The protocols have been submitted to the attention of the owners of the risk activities management in order to be evaluated and shared. An efficient system of protocols cannot be built without analyzing the system of proxies and powers of attorney in order to ascertain the coherence between the power assigned and the decisional processes managed.
The definition of the protocols is completed and integrated with the Ethical Code, both in order to indicate a series of principles of conduct that must be valid for all the collaborators and employees of the Company in each territorial reality in which it operates, and in order to reconfirm the criteria of proper, transparent and correct management which the Company intends to comply with.

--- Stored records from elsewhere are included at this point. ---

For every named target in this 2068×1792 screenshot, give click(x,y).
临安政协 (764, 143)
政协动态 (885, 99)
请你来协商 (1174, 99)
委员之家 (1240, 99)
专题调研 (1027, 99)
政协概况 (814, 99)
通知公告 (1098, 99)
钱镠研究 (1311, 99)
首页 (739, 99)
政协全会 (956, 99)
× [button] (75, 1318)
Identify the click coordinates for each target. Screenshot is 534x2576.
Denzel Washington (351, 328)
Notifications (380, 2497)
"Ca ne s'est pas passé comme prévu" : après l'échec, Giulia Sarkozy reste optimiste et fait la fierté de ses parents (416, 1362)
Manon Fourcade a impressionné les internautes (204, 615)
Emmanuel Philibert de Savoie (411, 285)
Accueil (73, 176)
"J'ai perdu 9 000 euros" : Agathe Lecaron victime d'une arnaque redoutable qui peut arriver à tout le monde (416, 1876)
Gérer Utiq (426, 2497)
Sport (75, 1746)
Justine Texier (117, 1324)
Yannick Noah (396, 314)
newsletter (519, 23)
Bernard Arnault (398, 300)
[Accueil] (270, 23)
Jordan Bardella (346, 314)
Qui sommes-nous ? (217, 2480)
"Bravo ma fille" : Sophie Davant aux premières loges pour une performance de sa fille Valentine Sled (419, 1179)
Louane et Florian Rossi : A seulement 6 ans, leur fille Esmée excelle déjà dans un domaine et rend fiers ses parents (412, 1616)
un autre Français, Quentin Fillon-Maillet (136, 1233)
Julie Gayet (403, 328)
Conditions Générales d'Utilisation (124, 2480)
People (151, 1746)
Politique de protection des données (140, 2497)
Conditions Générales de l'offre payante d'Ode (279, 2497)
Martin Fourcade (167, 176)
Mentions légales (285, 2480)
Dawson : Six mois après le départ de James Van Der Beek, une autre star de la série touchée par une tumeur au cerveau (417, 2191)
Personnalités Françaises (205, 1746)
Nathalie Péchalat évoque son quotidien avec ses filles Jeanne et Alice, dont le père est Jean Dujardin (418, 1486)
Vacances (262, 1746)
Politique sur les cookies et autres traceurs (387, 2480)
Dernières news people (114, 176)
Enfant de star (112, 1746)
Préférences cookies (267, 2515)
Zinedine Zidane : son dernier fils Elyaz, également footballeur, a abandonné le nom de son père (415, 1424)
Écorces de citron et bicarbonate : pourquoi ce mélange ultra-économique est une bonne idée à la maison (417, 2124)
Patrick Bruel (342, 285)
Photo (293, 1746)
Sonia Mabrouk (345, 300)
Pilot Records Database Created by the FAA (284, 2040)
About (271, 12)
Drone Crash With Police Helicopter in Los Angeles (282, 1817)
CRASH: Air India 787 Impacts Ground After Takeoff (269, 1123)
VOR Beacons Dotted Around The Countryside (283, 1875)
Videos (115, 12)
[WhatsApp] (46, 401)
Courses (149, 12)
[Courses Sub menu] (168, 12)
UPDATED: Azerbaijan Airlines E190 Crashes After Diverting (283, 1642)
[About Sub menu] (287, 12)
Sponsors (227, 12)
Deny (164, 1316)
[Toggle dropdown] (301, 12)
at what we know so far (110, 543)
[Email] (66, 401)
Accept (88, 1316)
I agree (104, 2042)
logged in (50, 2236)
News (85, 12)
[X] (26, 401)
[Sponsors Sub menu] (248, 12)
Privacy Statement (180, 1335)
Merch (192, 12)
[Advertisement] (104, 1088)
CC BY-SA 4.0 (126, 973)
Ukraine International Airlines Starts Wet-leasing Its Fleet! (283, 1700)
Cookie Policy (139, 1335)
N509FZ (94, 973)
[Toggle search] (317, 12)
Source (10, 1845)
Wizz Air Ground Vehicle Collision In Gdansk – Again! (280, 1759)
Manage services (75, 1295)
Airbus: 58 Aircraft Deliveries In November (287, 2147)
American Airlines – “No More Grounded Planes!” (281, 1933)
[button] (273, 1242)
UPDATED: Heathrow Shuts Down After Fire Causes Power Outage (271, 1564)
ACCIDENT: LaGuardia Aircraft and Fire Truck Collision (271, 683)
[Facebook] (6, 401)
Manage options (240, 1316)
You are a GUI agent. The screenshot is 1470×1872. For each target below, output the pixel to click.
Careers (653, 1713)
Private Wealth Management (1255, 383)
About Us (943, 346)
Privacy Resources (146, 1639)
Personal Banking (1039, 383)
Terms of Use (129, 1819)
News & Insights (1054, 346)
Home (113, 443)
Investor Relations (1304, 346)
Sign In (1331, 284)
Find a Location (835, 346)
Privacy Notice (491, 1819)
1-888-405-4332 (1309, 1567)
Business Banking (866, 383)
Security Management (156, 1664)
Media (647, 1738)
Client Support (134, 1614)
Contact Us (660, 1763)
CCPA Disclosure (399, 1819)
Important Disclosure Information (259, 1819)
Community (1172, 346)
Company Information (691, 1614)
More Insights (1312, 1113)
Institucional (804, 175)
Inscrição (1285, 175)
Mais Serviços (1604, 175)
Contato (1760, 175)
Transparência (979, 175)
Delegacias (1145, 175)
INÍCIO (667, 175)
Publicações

Phase VI: Development of the Model
The present Model represents the evolution and the updating of the previous versions, in order to show the legal and organisational developments and to guarantee the compliance of this tool to the Company and its effective suitability as exemption of the administrative liability indicated by the Legislative Decree no. 231/2001.
Phase VII: Review of the Model
As indicated above, the present Model is subject to a periodic review in order to show the recent legal and organisational developments. The results of the review activity are intended as the mapping processes of the sensitive activities, which are the result of a management self-assessment activity developed with the support of the Compliance Division and the supervision of the SB.
The protocols are inspired by the rules of decision-making and operational and control processes documented and verifiable, relating to the sensitive activities identified. The operational unit subject to the protocol transposes it and then has the responsibility to verify that the daily operatively is aligned to the phases of implementation and to the moments of verification.
6.5. Modifications to the Model
The Model represents an “act of emanation by the management board” (in compliance with article no. 6, subparagraph I, letter a) of the Decree no. 231/2001) and due to its nature, the obligation to integrate and update the Model is delegated to the Board of Directors of the Company.
The Model must always be promptly modified or supplemented by the Board of Directors, upon proposal of the SB and always after consultation of the SB itself, when:
Any substantial changes and/or additions to this Model (i.e., changes to the rules and general principles contained therein and, in particular, any changes that may concern the chapters relating to the Company's Model, its Supervisory Body and the System of Sanctions of the General Section and the Special Sections of this Model) are the responsibility of the Board of Directors.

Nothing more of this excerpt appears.